Thursday, November 8, 2012

10 Most Expensive Neighborhoods in the U.S.

Bernanke's money printing issure having its impact in parts of California and around the NYC area.

10. Bel Air, Calif., 90077

--Between August and September, median list price in the 90077 ZIP Code shot up more than 16%, while prices across the U.S. rose by less than 1%.

9. Greenwich, Conn., 06831

-- In 2010, 43.9% of households in the Greenwich School District earned $200,000 or more, compared with 4.2% of households nationwide.

8. Santa Barbara, Calif., 93108

--Home of Oprah.

7. Rancho Santa Fe, Calif., 92067

--population of just 3,117

6. Beverly Hills, Calif., 90210

--Home of Hollywood biggies.

5. Atherton, Calif., 94027

-- Median income in the greater San Francisco bay area in 2010 was $71,975, more than $20,000 higher than the national average.
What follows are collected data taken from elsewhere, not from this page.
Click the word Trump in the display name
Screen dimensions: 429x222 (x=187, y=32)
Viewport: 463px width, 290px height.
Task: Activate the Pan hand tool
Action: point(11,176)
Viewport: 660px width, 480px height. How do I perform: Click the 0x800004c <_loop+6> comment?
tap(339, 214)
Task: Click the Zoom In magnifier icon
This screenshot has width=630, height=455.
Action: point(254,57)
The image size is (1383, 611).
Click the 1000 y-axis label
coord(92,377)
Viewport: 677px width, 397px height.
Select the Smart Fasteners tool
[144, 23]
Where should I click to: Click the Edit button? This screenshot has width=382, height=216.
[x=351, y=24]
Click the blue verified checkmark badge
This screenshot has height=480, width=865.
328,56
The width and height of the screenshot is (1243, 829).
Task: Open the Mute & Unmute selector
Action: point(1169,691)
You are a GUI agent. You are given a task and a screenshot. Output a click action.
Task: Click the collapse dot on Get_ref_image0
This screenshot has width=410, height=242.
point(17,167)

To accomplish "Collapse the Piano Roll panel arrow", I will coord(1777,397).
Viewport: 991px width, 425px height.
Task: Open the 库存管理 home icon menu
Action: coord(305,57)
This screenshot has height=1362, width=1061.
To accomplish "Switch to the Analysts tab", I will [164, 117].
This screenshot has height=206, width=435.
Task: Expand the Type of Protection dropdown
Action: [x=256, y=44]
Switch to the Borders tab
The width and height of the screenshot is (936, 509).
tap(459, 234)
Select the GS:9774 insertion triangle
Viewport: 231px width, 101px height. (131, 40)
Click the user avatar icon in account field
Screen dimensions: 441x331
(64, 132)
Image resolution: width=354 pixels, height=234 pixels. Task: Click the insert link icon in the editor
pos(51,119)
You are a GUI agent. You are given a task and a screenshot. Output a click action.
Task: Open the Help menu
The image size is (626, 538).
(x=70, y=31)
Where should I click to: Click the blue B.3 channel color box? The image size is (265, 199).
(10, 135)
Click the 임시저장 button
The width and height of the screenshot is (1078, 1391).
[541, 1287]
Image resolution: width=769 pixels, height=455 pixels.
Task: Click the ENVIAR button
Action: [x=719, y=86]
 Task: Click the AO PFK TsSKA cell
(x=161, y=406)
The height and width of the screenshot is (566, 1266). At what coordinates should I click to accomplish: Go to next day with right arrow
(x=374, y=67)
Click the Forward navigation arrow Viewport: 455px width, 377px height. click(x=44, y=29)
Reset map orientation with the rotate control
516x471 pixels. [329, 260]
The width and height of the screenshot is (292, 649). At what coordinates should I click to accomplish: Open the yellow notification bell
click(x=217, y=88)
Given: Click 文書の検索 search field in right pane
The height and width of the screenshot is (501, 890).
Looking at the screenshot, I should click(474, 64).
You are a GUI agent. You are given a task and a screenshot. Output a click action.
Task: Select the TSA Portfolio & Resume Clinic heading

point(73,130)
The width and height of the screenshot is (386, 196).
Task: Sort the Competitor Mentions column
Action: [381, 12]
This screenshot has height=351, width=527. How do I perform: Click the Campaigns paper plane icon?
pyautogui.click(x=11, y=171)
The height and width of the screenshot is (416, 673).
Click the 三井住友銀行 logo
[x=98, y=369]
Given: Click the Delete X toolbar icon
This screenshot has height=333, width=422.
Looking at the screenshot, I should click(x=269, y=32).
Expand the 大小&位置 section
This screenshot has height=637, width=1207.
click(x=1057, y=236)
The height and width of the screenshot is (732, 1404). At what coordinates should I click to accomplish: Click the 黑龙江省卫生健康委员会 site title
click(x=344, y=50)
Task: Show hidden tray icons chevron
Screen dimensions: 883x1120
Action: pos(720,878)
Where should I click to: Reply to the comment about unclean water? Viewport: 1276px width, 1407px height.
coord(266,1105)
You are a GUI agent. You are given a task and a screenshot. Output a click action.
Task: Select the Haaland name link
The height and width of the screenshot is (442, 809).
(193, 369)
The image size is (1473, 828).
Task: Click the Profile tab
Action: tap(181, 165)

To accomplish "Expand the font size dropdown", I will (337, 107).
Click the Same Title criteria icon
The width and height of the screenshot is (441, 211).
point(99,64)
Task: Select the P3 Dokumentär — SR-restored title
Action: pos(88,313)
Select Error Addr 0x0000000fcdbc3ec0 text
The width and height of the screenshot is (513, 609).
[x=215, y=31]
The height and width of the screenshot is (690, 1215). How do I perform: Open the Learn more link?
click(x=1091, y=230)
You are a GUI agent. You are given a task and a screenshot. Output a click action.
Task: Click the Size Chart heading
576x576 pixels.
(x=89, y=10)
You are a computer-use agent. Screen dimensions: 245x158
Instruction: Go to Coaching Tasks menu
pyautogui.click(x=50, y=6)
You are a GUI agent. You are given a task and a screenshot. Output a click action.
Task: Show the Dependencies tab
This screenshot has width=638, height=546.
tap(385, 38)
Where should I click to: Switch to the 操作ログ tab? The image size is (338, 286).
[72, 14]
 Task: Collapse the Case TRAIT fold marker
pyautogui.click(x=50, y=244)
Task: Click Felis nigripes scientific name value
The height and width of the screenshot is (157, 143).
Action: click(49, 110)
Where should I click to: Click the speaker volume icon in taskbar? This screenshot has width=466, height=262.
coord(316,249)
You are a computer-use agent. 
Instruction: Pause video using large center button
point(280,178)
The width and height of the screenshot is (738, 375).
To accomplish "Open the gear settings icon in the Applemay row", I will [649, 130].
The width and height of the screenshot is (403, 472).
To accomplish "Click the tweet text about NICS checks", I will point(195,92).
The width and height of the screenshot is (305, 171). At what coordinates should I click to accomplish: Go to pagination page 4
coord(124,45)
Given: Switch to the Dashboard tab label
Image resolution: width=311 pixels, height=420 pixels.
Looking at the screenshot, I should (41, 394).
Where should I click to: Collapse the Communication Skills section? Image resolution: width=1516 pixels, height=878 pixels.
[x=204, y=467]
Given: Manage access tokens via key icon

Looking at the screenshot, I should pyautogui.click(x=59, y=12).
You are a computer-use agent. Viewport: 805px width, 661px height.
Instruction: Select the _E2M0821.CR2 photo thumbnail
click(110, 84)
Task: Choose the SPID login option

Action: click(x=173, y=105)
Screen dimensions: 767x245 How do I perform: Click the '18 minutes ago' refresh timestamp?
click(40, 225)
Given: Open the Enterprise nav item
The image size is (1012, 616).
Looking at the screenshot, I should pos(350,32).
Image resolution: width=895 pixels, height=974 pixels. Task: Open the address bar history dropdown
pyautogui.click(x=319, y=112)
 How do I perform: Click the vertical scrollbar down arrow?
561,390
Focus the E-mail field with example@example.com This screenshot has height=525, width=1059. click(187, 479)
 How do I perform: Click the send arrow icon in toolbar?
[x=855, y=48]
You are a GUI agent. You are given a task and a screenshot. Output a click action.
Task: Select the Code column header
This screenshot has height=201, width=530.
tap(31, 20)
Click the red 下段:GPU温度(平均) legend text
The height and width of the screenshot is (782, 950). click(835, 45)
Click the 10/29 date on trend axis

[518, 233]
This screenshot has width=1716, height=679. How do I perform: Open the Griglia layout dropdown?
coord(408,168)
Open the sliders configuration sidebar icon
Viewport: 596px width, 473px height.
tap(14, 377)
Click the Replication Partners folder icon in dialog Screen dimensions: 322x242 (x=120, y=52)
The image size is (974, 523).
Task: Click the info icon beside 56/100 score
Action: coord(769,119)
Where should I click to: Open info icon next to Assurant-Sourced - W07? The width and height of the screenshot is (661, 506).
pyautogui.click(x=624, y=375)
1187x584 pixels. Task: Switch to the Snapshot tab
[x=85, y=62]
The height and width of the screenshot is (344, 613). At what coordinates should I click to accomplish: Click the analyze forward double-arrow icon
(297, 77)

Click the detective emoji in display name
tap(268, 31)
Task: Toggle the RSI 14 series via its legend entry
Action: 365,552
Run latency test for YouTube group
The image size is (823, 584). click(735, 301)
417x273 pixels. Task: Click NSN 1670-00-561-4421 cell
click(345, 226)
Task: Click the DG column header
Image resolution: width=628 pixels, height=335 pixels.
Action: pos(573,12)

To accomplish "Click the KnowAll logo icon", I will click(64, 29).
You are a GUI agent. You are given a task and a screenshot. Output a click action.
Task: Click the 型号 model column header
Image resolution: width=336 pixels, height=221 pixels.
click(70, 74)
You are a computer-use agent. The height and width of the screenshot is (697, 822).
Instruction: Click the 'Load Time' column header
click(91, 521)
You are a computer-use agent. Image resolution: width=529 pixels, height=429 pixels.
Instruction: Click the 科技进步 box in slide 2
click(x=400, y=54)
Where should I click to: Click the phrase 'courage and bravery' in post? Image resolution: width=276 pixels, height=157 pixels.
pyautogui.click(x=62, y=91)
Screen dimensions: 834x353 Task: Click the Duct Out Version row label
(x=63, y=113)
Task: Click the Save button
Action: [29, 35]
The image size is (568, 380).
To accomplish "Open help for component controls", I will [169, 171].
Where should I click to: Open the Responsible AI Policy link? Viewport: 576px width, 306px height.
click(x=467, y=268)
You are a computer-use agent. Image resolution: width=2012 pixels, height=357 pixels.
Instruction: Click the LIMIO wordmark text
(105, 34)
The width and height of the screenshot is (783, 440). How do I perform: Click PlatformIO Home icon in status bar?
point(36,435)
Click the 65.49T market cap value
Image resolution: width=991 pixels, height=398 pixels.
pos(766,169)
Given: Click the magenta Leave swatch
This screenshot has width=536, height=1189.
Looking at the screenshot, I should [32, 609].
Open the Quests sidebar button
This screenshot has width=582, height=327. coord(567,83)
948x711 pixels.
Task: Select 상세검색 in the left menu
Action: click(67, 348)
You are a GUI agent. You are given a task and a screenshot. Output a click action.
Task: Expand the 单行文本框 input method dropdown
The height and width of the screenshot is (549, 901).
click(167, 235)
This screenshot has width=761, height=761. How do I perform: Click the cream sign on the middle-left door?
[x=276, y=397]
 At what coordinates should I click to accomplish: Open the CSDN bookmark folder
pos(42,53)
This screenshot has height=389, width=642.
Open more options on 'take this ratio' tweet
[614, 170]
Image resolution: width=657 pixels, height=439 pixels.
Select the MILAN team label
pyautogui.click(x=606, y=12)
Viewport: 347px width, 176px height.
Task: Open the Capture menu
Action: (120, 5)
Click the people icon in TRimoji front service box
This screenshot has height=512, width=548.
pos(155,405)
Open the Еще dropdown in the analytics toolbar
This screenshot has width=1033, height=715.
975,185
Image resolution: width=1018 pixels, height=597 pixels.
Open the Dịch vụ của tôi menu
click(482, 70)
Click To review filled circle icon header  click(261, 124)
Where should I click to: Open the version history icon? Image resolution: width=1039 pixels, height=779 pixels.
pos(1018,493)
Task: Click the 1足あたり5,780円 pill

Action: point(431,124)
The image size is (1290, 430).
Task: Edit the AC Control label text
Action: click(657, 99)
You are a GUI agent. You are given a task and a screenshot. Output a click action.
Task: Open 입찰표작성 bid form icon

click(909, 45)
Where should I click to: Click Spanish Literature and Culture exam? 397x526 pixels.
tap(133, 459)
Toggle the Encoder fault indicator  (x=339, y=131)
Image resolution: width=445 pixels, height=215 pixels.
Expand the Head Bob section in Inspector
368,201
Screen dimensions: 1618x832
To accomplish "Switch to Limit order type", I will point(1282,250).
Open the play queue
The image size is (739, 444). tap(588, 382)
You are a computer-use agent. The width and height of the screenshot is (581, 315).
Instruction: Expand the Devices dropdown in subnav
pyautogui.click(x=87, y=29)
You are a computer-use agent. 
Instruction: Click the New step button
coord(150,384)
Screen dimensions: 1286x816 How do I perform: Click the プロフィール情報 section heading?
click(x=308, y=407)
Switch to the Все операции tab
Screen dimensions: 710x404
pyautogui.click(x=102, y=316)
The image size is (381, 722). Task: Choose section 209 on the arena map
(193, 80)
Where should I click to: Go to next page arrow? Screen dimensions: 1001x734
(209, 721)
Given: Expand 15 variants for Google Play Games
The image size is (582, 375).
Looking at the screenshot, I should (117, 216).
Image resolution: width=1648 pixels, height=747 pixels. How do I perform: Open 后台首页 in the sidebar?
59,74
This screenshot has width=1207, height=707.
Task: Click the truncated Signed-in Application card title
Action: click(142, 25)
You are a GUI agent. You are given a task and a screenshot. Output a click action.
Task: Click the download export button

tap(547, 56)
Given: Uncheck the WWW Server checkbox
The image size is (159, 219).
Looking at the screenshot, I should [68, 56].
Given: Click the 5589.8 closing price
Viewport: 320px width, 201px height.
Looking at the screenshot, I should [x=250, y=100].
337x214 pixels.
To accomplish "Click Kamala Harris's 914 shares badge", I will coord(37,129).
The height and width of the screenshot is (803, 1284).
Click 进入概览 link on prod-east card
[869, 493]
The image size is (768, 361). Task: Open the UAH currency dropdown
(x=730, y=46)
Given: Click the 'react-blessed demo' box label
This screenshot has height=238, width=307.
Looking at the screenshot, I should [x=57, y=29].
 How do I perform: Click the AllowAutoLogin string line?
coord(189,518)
4. Woody Creek, Colo., 81656

---Home prices here rose by 26.44% between September 2011 and September 2012.

3. New York City, 10013

-- Some one-bedroom apartments are offered for sale for $1 million or more

2. Ross, Calif., 94957---House prices here rose 73.61% between September 2011 and September 2012.

1. Alpine, N.J., 07620

---Alpine is located just 15 miles from midtown Manhattan. Median household income in the area’s Tenafly Borough School District, was more than $125,000 in 2010, more than double the U.S. average.

(Via MarketWatch)


  1. Obama Wins 8 of the Nation’s 10 Wealthiest Counties
    In an election that often focused on debates about class warfare, President Barack Obama was favored over multimillionaire businessman Mitt Romney in eight of the nation’s 10 wealthiest counties.
    And his margin of victory in all eight counties was greater than that of the national vote, in which Obama was leading by 50 percent to 48 percent with 97 percent of precincts reporting.
    [. . .]

    1. It is sad to say, but you are correct. I see it just as much among my wealthy colleagues in Chicago. There is a way to change this however... If we switched to a wealth tax, liberalism, as it is defined today, would see votes from only the poorest segments of society.

  2. How is it possible that there are no DC area neighborhoods on this list? 7 of the 10 richest counties surround DC and the home prices are ridiculous.